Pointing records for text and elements
-- start --

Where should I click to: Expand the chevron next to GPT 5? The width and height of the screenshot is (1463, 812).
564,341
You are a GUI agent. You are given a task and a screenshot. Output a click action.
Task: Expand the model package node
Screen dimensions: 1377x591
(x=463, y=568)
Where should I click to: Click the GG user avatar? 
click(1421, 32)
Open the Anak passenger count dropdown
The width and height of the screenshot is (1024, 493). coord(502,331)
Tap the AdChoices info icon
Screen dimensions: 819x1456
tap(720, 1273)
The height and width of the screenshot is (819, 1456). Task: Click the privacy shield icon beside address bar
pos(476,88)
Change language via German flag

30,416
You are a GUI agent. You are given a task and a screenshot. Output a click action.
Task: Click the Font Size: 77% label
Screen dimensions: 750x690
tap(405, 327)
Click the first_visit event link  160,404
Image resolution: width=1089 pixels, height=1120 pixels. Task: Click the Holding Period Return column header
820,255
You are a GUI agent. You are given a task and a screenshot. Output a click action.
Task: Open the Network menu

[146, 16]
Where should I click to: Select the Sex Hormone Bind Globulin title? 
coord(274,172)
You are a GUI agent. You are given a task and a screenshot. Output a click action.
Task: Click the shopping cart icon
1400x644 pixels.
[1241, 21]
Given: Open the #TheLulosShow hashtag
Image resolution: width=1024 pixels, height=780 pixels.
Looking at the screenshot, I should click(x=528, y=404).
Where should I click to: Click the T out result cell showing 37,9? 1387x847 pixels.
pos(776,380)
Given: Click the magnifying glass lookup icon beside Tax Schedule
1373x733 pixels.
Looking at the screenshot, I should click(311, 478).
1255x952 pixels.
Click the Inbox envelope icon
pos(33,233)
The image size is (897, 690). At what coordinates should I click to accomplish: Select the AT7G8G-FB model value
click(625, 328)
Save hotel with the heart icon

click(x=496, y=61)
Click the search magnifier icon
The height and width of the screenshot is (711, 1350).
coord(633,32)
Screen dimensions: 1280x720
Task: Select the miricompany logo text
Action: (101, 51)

-- end --

Copy every one of the lines above exactly as they appear.

_Result of the exercise:_
Where should I click to: Expand the chevron next to GPT 5? The width and height of the screenshot is (1463, 812).
564,341
You are a GUI agent. You are given a task and a screenshot. Output a click action.
Task: Expand the model package node
Screen dimensions: 1377x591
(x=463, y=568)
Where should I click to: Click the GG user avatar? 
click(1421, 32)
Open the Anak passenger count dropdown
The width and height of the screenshot is (1024, 493). coord(502,331)
Tap the AdChoices info icon
Screen dimensions: 819x1456
tap(720, 1273)
The height and width of the screenshot is (819, 1456). Task: Click the privacy shield icon beside address bar
pos(476,88)
Change language via German flag

30,416
You are a GUI agent. You are given a task and a screenshot. Output a click action.
Task: Click the Font Size: 77% label
Screen dimensions: 750x690
tap(405, 327)
Click the first_visit event link  160,404
Image resolution: width=1089 pixels, height=1120 pixels. Task: Click the Holding Period Return column header
820,255
You are a GUI agent. You are given a task and a screenshot. Output a click action.
Task: Open the Network menu

[146, 16]
Where should I click to: Select the Sex Hormone Bind Globulin title? 
coord(274,172)
You are a GUI agent. You are given a task and a screenshot. Output a click action.
Task: Click the shopping cart icon
1400x644 pixels.
[1241, 21]
Given: Open the #TheLulosShow hashtag
Image resolution: width=1024 pixels, height=780 pixels.
Looking at the screenshot, I should click(x=528, y=404).
Where should I click to: Click the T out result cell showing 37,9? 1387x847 pixels.
pos(776,380)
Given: Click the magnifying glass lookup icon beside Tax Schedule
1373x733 pixels.
Looking at the screenshot, I should click(311, 478).
1255x952 pixels.
Click the Inbox envelope icon
pos(33,233)
The image size is (897, 690). At what coordinates should I click to accomplish: Select the AT7G8G-FB model value
click(625, 328)
Save hotel with the heart icon

click(x=496, y=61)
Click the search magnifier icon
The height and width of the screenshot is (711, 1350).
coord(633,32)
Screen dimensions: 1280x720
Task: Select the miricompany logo text
Action: (101, 51)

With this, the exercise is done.